Sir Henry Wolff, who had been throughout these conflicts Lord Randolph’s most intimate and trusted friend, entirely approved of the steps which had been taken to end the quarrel.[24] Mr. Gorst also wrote to Lord Randolph on July 27, 1884, expressly and explicitly signifying his concurrence and describing Lord Randolph Churchill’s refusal to continue as Chairman of Council of the National Union as ‘a good stroke of policy.’ But it has since been suggested, upon apparently unimpeachable authority,[25] that Mr. Gorst disapproved of the reconciliation; that he thought greater advantage to the Conservative party would have followed from the prosecution of the dispute; and that he conceived himself in some measure deserted by its abandonment. Of Lord Randolph’s behaviour to his able, energetic supporter the reader will be able to judge before the story is complete. But there is no doubt that Mr. Gorst was for a time, after the concordat, in a position of much weakness and isolation. He had incurred very bitter enmities by the part he had taken in the quarrel. It was especially resented that those talents of organisation which had so greatly aided the Tory victory of 1874, should have been employed against the recognised leaders of the Conservative party ten years later. Men who did not think it wise, in view of what had happened in the past, and still more of what might happen in the future, to anger Lord Randolph Churchill, were glad enough to indulge their spite upon Mr. Gorst. His real feeling—that he had been thrown over—must have become apparent to Lord Randolph Churchill, in spite of his written agreement in the course adopted; and a coolness ensued between them, diversified with occasional heats.

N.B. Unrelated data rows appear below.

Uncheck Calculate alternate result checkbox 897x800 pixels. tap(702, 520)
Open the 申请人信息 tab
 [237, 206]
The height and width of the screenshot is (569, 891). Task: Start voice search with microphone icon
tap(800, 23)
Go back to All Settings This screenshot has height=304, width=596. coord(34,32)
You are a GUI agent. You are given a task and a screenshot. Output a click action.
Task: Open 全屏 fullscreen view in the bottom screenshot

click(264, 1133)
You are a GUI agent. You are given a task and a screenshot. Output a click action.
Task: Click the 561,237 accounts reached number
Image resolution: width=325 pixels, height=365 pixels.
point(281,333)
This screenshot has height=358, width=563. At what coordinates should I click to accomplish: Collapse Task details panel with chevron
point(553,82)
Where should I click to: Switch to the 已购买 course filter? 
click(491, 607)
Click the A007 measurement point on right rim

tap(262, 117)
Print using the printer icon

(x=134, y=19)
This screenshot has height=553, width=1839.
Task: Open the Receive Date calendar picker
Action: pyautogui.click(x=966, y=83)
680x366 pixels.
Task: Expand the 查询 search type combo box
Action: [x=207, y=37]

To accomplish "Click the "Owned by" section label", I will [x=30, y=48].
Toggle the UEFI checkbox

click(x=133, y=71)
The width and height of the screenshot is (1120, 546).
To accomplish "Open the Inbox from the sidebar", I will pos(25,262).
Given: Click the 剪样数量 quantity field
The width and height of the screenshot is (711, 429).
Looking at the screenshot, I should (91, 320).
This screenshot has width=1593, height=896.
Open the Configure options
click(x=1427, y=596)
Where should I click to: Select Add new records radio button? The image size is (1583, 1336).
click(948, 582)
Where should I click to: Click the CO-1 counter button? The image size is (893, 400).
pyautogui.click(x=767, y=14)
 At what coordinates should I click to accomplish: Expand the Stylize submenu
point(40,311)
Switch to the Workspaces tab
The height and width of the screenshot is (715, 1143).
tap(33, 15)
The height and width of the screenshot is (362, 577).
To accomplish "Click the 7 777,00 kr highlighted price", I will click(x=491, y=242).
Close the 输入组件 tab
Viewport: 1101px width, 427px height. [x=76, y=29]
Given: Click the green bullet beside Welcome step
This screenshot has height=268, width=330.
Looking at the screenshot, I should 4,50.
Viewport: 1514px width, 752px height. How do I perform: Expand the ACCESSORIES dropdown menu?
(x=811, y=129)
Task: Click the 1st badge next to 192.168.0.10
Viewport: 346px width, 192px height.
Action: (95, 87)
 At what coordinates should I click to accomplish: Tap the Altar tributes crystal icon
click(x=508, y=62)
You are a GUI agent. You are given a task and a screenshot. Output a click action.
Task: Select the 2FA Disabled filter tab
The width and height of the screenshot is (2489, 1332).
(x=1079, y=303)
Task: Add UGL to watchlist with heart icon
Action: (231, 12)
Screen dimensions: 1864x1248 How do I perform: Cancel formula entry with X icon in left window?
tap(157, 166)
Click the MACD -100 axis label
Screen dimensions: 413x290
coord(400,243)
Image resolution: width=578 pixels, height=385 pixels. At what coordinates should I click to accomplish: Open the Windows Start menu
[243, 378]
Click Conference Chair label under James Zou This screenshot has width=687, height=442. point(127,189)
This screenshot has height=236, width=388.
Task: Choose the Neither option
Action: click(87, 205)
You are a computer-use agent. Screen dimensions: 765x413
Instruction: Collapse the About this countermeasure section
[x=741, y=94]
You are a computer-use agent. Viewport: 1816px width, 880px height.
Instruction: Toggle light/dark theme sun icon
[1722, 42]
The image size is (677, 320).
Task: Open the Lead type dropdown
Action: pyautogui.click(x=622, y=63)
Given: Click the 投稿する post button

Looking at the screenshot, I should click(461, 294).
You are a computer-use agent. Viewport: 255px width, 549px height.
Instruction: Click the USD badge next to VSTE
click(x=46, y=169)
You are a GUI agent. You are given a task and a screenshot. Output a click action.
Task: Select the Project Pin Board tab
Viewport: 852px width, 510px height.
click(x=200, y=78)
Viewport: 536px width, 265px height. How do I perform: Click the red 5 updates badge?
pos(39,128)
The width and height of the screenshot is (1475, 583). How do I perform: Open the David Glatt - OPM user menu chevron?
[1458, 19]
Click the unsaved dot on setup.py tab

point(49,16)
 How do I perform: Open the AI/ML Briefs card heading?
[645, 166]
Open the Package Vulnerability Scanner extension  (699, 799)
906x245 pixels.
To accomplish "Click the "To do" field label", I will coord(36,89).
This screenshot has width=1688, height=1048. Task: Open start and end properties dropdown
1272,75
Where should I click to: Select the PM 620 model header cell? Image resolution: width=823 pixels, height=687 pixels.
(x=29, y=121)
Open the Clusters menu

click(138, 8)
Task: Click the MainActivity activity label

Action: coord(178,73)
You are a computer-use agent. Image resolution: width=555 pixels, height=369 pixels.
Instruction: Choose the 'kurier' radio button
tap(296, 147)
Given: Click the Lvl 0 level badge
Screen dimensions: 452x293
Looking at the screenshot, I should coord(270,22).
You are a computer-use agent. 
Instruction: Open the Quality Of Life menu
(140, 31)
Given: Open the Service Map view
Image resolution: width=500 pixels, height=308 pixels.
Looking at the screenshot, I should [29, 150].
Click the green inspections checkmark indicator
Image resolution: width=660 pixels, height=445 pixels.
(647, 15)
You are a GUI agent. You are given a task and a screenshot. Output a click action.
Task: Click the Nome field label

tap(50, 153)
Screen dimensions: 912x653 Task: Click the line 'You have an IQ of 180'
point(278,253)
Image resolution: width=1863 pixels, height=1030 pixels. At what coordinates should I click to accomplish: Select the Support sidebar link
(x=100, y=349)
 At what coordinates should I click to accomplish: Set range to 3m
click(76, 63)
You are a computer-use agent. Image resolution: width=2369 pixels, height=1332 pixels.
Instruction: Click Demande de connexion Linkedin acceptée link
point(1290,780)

Sir Michael Hicks-Beach laid the National Union peacefully to rest in an obscurity from which its members have only emerged at infrequent intervals to pass Protectionist resolutions. Nearly twenty years elapsed before it recovered, at another Sheffield Conference, a passing shadow of its old importance, and the distinction which it achieved on that occasion may excuse the hope that its future repose will long remain unbroken.